And I start the server via

$ gunicorn -c config.py app:app
INFO:root:Waiting for messages
[2023-01-31 14:20:46 +0800] [24553] [INFO] Starting gunicorn 20.1.0
[2023-01-31 14:20:46 +0800] [24553] [INFO] Listening at: http://127.0.0.1:8080 (24553)
[2023-01-31 14:20:46 +0800] [24553] [INFO] Using worker: sync
[2023-01-31 14:20:46 +0800] [24580] [INFO] Booting worker with pid: 24580
INFO:root:Sending request
INFO:root:Request sent
INFO:root:Got a message from 24580
INFO:root:Waiting for messages
INFO:root:Got response from 24574

The log shows that the messages were successfully exchanged. Now, we'll stop the worker process and let gunicorn restart it:

$ kill 24580
[2023-01-31 14:22:40 +0800] [24580] [INFO] Worker exiting (pid: 24580)
Error in atexit._run_exitfuncs:
Traceback (most recent call last):
  File "/usr/lib/python3.6/multiprocessing/util.py", line 319, in _exit_function
    p.join()
  File "/usr/lib/python3.6/multiprocessing/process.py", line 122, in join
    assert self._parent_pid == os.getpid(), 'can only join a child process'
AssertionError: can only join a child process
[2023-01-31 14:22:40 +0800] [24553] [WARNING] Worker with pid 24574 was terminated due to signal 15
[2023-01-31 14:22:40 +0800] [29497] [INFO] Booting worker with pid: 29497
INFO:root:Sending request
INFO:root:Request sent

Question

Why doesn't s receive the message from the worker after re-starting?

Besides, why am I getting this 'can only join a child process' error thrown? Does it has something to do with the problem?

Environment

  • Python: 3.8.0
  • GUnicorn: 20.1.0
  • OS: Ubuntu 18.04

Side Note

I already considered the following alternative designs:

  • Use HTTP/gRPC/... to share the data: The data that I need to share isn't serializable
  • Use threading.Thread instead of multiprocessing.Process for the data management process: The data management process initializes an object that will throw an error when it is forked, so I cannot initialize this object within the GUnicorn master process.

Answer

Problem Breakdown

You're encountering two issues in your setup with Gunicorn and the multiprocessing queue:

  1. Worker Stuck in post_fork Method: After a worker is killed and Gunicorn restarts it, the worker never receives a response from the data management process in the post_fork method.

#####

SET PROBLEM 1: In the forum thread about Gunicorn and multiprocessing, which version of Gunicorn is listed under Environment?
SET PROBLEM 2: Write the next part of the forum thread about Gunicorn and multiprocessing, starting after its final line.

#####

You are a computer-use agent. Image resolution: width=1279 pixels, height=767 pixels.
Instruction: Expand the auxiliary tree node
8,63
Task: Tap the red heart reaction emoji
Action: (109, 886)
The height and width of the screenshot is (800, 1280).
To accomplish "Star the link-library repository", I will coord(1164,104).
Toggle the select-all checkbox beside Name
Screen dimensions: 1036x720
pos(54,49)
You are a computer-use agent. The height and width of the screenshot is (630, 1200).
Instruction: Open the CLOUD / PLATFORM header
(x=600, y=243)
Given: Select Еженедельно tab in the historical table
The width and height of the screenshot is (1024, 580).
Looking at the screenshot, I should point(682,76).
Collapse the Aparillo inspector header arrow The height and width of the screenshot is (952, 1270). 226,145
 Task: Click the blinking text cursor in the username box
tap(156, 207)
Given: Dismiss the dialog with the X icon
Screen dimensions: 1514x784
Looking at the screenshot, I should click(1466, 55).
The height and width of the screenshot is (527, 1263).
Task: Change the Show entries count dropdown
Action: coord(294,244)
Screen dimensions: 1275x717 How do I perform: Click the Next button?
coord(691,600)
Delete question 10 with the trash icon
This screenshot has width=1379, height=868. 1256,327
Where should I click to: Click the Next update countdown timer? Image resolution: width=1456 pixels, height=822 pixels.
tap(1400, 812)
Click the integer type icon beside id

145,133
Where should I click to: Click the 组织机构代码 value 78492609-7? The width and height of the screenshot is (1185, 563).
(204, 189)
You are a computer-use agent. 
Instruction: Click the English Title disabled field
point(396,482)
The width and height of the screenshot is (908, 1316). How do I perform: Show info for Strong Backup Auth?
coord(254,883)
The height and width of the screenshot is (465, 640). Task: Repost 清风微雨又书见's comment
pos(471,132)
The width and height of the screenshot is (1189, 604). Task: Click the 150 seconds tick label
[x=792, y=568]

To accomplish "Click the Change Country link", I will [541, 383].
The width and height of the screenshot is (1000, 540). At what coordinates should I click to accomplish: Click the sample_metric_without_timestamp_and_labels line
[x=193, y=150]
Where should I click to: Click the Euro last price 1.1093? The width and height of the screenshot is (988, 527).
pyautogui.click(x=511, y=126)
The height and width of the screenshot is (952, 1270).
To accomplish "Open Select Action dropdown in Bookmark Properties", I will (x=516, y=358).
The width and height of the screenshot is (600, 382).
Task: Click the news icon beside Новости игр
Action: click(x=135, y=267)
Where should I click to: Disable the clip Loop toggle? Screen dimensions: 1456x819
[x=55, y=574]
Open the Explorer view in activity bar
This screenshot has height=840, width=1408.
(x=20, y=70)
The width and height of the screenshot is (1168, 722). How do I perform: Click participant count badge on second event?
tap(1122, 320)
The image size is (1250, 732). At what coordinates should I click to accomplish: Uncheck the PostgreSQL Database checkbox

#####

EXPECTED ANSWER 1: Gunicorn 20.1.0

EXPECTED ANSWER 2:
  2. AssertionError: can only join a child process: This error appears when the multiprocessing.Process tries to join a process that is not a child of the current process, which likely results from Gunicorn's worker lifecycle and its handling of process forking.

Why the Worker Gets Stuck

In your setup, the data management process is a background process that interacts with the worker via two queues. When a worker is forked, it sends a message to the data management process (via q1) and waits for a response (via q2). This works well initially, but after the worker is terminated and Gunicorn restarts it, it gets stuck in the post_fork method because:

  1. Lost Connection to Data Management Process: When the worker is restarted, it may not have the same connection to the data management process, especially if it's running in a different process group or environment. The multiprocessing.Queue might not be able to resume communication because the process states have changed.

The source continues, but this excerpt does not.